According to the CDC, the individuals at the high risk of contracting the COVID-19 infection include individuals living in areas with continuing local transmission, health-care workers taking care of patients with COVID-19 infection, close connections with infected persons, and travelers returning from the locations where there has been a strong local spread.[4] SARS-CoV-2 spread has been reported quite rarely person-to-person, as in the United States. Individuals who believe that they might have been exposed to an infected person with SARS-CoV-2 should contact their health-care provider immediately.

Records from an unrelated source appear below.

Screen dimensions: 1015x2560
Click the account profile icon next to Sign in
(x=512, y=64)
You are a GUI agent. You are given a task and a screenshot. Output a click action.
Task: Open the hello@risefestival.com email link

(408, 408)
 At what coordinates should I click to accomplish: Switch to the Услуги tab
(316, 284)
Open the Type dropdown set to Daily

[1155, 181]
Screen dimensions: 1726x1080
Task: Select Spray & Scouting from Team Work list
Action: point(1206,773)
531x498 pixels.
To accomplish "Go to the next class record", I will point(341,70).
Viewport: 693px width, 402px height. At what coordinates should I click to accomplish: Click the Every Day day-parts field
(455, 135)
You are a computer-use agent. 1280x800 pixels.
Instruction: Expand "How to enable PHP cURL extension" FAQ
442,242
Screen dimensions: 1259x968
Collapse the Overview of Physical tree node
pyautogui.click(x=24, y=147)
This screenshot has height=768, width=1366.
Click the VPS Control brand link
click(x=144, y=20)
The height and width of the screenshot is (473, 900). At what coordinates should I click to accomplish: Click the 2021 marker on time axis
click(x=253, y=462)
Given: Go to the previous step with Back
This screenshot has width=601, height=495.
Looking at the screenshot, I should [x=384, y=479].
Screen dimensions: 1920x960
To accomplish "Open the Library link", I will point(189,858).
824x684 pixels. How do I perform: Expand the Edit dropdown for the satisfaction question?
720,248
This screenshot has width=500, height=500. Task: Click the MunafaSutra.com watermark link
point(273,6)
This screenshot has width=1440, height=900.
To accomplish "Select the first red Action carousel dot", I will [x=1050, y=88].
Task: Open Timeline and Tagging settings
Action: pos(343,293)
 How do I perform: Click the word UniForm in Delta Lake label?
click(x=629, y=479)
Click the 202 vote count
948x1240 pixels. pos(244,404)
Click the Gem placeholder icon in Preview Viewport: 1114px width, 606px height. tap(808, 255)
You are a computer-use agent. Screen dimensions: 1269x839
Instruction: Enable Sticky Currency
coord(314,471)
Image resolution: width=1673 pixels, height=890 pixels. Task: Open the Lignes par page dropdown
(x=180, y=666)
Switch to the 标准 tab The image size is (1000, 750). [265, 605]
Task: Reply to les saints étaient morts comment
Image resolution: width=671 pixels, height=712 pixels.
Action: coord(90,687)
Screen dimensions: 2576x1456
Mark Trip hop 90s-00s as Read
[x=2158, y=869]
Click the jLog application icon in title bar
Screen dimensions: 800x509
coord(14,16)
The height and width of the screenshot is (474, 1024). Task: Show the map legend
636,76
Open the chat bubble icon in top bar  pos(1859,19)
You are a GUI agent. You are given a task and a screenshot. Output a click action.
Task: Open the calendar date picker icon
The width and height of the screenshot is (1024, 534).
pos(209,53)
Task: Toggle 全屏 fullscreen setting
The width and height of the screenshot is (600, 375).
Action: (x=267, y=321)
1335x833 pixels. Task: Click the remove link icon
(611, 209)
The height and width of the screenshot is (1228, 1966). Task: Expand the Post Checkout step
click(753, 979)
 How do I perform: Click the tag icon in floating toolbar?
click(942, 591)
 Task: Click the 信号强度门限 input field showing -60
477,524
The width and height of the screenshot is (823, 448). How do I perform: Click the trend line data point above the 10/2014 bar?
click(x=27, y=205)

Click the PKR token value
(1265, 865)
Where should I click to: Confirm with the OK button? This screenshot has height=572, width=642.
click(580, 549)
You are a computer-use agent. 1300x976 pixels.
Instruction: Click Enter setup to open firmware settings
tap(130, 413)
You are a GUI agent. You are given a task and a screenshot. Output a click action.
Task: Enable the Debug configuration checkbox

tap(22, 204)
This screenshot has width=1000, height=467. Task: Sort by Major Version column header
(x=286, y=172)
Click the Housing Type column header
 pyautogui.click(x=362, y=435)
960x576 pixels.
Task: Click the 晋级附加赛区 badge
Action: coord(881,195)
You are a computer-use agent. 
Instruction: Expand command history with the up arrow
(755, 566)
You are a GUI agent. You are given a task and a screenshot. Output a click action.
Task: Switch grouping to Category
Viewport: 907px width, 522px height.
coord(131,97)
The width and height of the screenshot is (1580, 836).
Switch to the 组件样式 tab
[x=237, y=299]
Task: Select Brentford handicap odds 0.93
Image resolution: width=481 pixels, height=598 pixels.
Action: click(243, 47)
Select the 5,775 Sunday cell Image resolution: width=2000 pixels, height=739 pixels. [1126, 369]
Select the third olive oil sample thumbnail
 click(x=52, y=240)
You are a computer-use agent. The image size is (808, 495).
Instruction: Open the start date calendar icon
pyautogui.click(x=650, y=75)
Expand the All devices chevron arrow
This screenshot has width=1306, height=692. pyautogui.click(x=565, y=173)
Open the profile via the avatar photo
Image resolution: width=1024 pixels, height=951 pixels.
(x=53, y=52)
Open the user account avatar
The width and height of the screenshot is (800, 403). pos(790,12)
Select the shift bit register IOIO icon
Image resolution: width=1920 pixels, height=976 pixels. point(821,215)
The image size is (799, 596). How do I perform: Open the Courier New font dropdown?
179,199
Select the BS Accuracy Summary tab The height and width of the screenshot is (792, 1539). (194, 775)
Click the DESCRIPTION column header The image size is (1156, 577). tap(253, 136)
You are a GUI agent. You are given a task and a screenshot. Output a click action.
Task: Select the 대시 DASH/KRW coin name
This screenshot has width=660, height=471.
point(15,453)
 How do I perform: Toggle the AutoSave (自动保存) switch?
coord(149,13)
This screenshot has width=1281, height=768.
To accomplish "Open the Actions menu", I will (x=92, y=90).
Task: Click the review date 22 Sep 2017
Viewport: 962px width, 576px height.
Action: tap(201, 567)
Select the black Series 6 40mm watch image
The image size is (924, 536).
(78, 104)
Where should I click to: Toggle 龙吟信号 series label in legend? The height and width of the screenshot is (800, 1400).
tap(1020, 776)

  Route of Transmission Top


Similar to the spread of other respiratory diseases, including influenza and rhinovirus infections, COVID-19 infection is thought to be transmitted by coughing and sneezing. According to the WHO, the spread of SARS-CoV-2 infection in China has been largely restricted to family members, health-care providers, and other close contacts and is likely transmitted through the respiratory droplets. WHO officials predicted that the infection can be curtailed if the chain of transmission can be broken down. Several cases developed the COVID-19 infection in China in adults older than 40 years old with significant comorbidities. Very few young children have been infected with this viral disease, and those infected seem to have mild illness.[5] It has been stated recently that even asymptomatic patients are still capable of transmitting infection by droplet infection. Hence, there are the concerns for the effectiveness of isolation.[6] In a study, Zou et al.[7] found that the viral expression of nasal and throat swabs infection in a small group of patients had elevated viral loads at the time the patients were symptomatic. Transmission can also occur by touching the face with contaminated hands. Respiratory droplets do not remain suspended in the air for long; hence, a distance of six feet away from an infected person may be considered safe. Coronaviruses may contaminate metal, glass, or plastic surfaces that may remain infective for several days. Contact with such contaminated surfaces (fomites) and subsequent transfer to the face by touch may also be an important mode of transmission.[8] COVID-19 virus may remain on the surfaces, including chairs, table, glass, door handle for almost up to 9 h. In moist conditions, the viruses may remain active for almost several days. For this reason, frequent cleaning of the surfaces, especially in hospitals, is required to eliminate all the viruses. Air-borne transmission, distinct from droplet infection, is characterized by the viruses that drift through the air. It is unclear if airborne transmission occurs with COVID-19 infection. The possibility of airborne transmission requires the use of additional protective measures, including N95 masks.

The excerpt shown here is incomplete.